Le constat peut sembler paradoxal : la remontée des prix du pétrole n’arrangera pas tous les exportateurs. Pourtant, le prix moyen du baril de Brent dépassera 104 dollars en 2022, selon les calculs de l’Agence Internationale de l’énergie, contre un prix moyen, sur les cinq dernières années, de 60 dollars.

Du côté de la balance commerciale et du PIB, l’impact est certes positif. Les pays du Golfe figurent parmi les plus grands bénéficiaires. Qatar et Arabie Saoudite (2 millions de barils par jour et 11 mbj) ont limité leur sensibilité aux prix du pétrole, le point mort budgétaire atteignant respectivement 44 et 72 dollars du baril. Deux autres producteurs sont sortis gagnants : l’Angola (1,2 mbj) et l’Irak (4,5 mbj), pour lesquels les revenus nets liés au pétrole atteignent 24% et 32% du PIB. L’Angola a vu ainsi son ratio de dette sur PIB décroître de 35 points à 85%, et a pu en rembourser une partie. Les réserves de change de l’Irak devraient atteindre 100 milliards de dollars cette année (contre 64 milliards en 2021). L’absence de gouvernement depuis un an a également limité la consommation de ces réserves.

▶ Données fournies
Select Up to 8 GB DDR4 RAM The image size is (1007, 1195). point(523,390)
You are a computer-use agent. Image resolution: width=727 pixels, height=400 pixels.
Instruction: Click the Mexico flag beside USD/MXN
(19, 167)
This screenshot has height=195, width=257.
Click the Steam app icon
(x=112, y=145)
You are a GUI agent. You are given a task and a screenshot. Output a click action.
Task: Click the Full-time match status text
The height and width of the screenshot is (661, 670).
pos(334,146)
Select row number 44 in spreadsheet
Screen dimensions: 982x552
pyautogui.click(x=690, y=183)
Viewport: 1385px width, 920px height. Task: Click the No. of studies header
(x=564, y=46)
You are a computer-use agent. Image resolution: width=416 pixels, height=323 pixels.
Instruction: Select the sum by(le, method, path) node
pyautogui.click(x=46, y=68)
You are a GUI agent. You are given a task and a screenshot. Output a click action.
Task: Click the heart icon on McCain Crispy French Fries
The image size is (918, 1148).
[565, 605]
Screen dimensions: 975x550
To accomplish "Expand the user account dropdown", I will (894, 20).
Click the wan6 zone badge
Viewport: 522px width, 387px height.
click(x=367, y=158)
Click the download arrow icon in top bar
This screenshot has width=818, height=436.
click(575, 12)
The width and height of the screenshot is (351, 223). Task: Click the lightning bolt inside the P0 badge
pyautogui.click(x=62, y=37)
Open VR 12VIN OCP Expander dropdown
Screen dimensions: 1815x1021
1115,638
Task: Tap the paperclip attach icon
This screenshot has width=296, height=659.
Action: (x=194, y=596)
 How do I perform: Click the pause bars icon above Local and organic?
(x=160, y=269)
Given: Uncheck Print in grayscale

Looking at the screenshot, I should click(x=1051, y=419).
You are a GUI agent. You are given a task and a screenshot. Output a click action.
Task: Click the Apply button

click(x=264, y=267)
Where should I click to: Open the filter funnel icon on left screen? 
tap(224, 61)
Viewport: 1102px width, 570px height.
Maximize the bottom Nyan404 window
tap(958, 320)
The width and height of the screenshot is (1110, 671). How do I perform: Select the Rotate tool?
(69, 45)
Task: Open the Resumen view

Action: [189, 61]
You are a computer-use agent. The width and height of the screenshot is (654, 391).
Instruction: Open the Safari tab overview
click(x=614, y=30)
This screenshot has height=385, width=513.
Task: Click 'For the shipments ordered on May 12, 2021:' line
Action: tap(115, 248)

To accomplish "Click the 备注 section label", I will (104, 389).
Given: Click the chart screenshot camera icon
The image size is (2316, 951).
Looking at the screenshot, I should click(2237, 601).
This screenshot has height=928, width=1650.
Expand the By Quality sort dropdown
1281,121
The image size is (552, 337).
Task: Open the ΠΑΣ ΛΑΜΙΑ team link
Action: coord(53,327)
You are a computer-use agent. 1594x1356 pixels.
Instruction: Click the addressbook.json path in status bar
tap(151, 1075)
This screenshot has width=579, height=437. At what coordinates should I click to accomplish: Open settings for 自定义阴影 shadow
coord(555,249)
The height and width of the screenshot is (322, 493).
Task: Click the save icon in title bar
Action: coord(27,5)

▶ Consigne
Quels pays le texte sur la remontée des prix du pétrole désigne-t-il par leur nom ? Les items proviennent d'une autre source que le texte.

▶ Réponse
Qatar, Arabie Saoudite, Angola, Irak.